FONTE
------------------------------

Análise do poema “Não te amo”, de Almeida Garrett

NÃO TE AMO

Não te amo, quero-te: o amor vem d'alma.

E eu n'alma – tenho a calma,

A calma – do jazigo.

Ai!, não te amo, não.

Não te amo, quero-te: o amor é vida.

E a vida – nem sentida

A trago eu já comigo.

Ai!, não te amo, não!

Ai!, não te amo, não; e só te quero

De um querer bruto e fero

Que o sangue me devora,

Não chega ao coração.

Não te amo. És bela; e eu não te amo, ó bela.

Quem ama a aziaga estrela

Que lhe luz na má hora

Da sua perdição?

E quero-te, e não te amo, que é forçado,

De mau feitiço azado

Este indigno furor.

Mas oh!, não te amo, não.

E infame sou, porque te quero; e tanto

Que de mim tenho espanto,

De ti medo e terror...

Mas amar!... não te amo, não.

(Almeida Garrett, em Folhas Caídas)

“Não te amo”, de Almeida Garrett, trata-se de um poema de vinte e quatro versos distribuídos em seis estrofes. Sua métrica é irregular (não totalmente). A distribuição das rimas se dá de oito em oito versos, do seguinte modo: AABCDDBC. Tal configuração permite-nos compreender a inovação formal do poema, o desprendimento do mesmo em relação às normas clássicas de composição poemática, já que o poema não se relaciona com a estética árcade que, por sua vez, está atrelada à estética clássica.

O eu lírico de “Não te amo”, desde o primeiro verso, se dirige à amada, como num grito de libertação do sentimento que o consome, atitude essa que caracteriza a poesia romântica de Garrett. No poema “Não te amo”, de Almeida Garret, visualiza-se um eu lírico centrado no próprio sentimento conflituoso. O poema “Não te amo” aponta exatamente para um eu lírico envolvido pela irracionalidade característica do sentimento amoroso. Assim, o eu lírico parece estar em conflito consigo mesmo, já que afirma não amar a persona à qual o poema se dirige, mas, para negar tal amor, faz uso de uma linguagem carregada de emotividade e passionalidade, demonstrando a incerteza quanto a esse não amor.

------------------------------

OBJETIVO DECLARADO
Extraia da análise do poema de Almeida Garrett, sem nenhuma alteração, o trecho que vai de "Não te amo." a "Este indigno furor.".

DADOS REGISTRADOS
------------------------------

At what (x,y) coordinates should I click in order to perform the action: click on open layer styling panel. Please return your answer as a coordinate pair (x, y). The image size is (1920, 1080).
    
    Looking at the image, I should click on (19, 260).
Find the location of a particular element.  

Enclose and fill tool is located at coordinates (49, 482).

------------------------------

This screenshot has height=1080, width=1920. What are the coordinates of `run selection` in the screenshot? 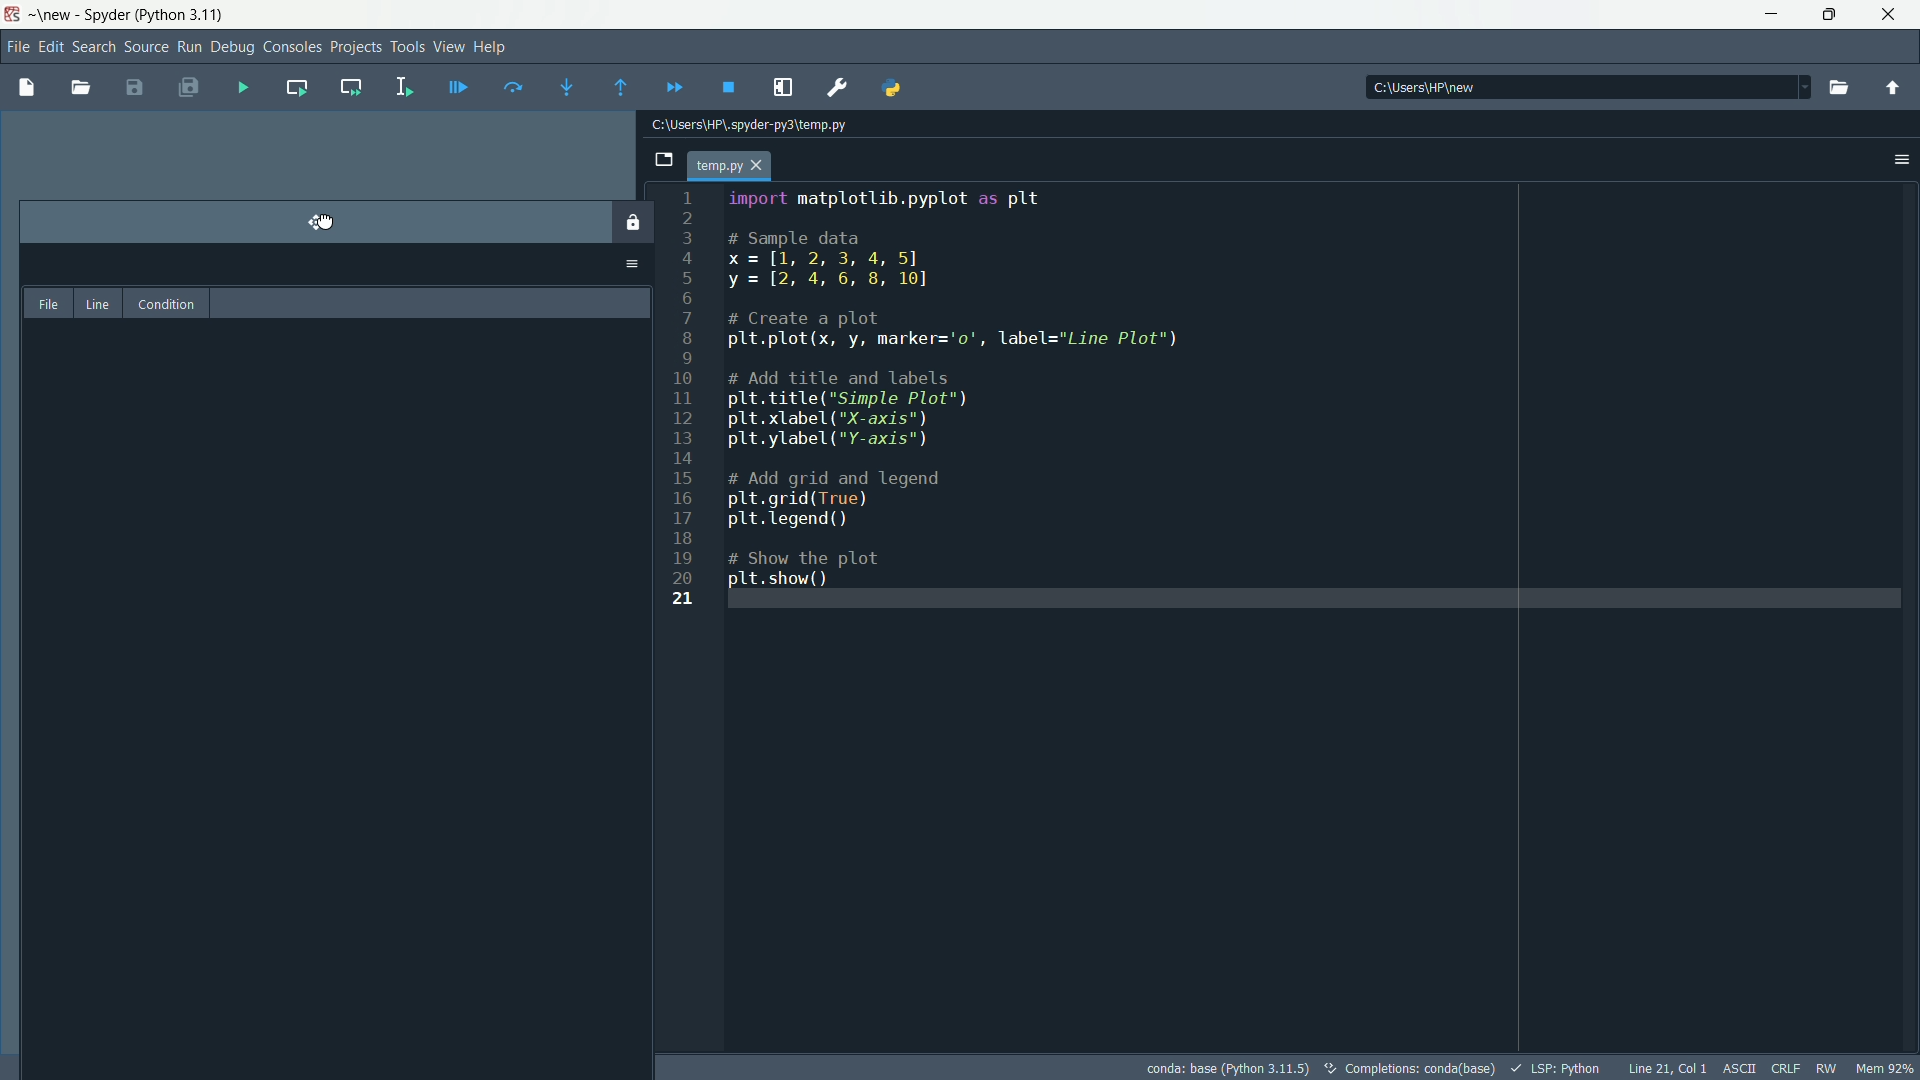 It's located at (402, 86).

------------------------------

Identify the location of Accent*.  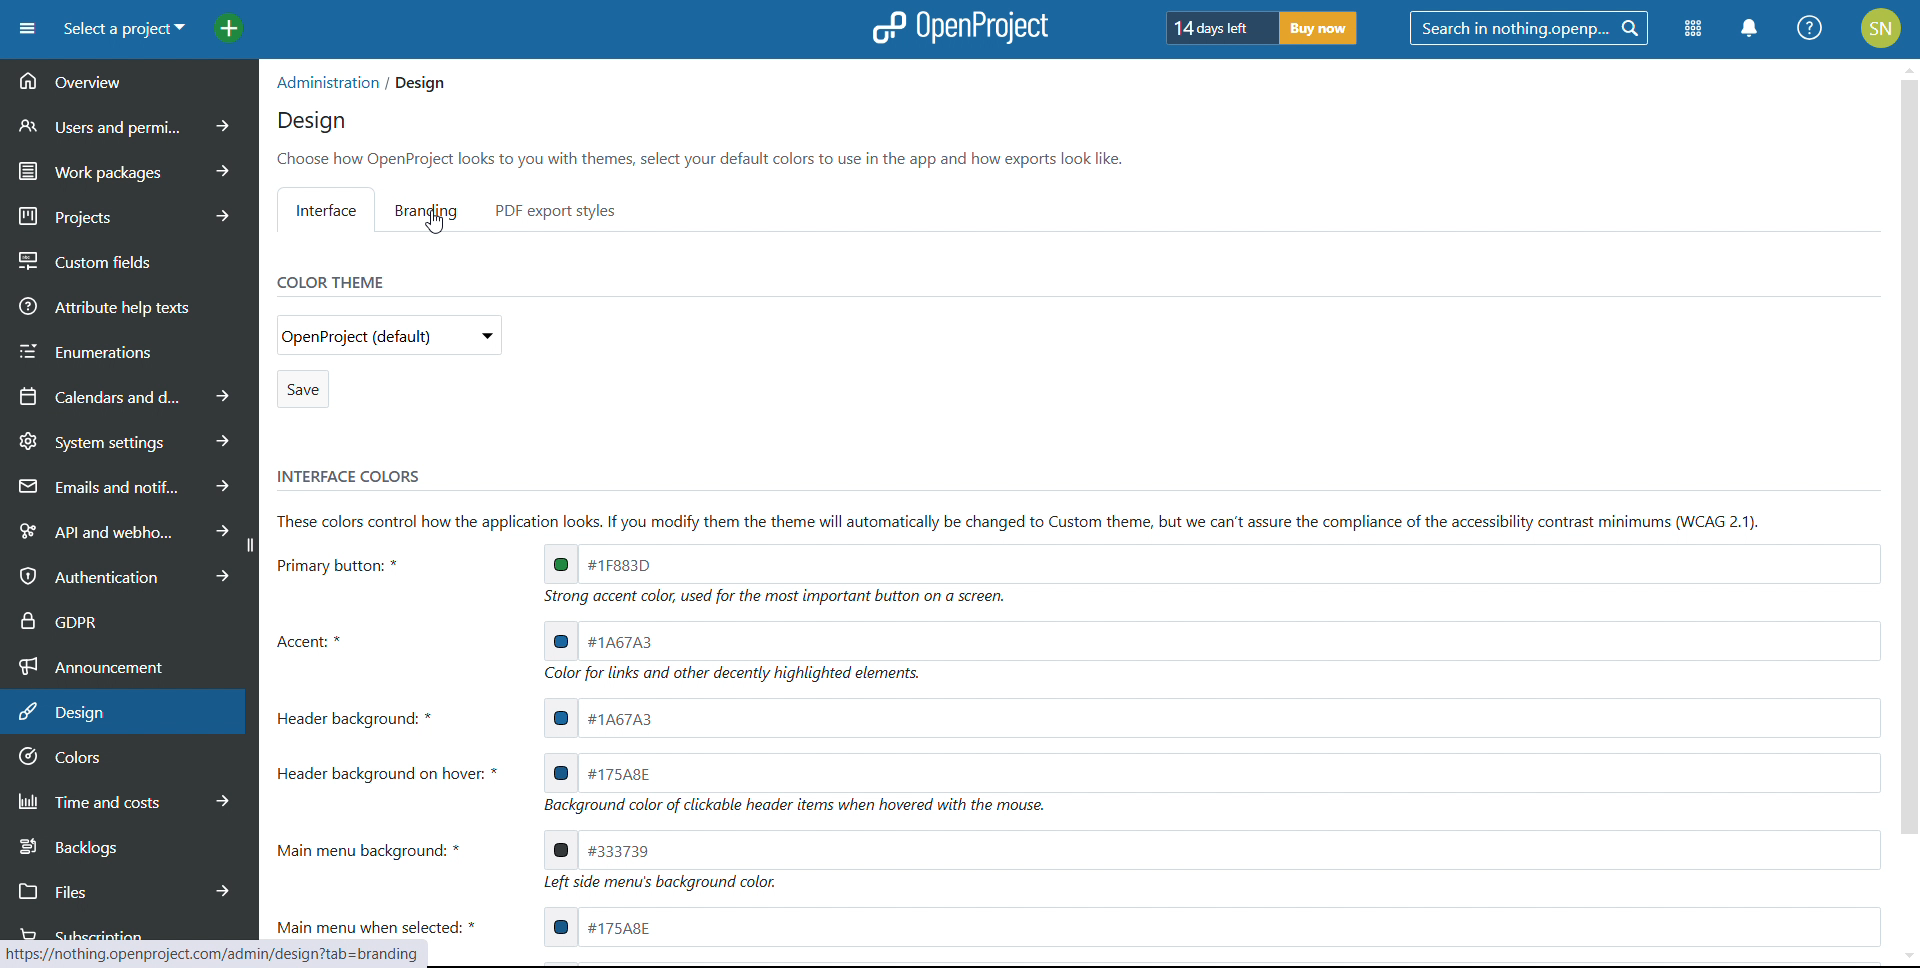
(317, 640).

------------------------------

RESULTADO DA TAREFA
Não te amo. És bela; e eu não te amo, ó bela.

Quem ama a aziaga estrela

Que lhe luz na má hora

Da sua perdição?

E quero-te, e não te amo, que é forçado,

De mau feitiço azado

Este indigno furor.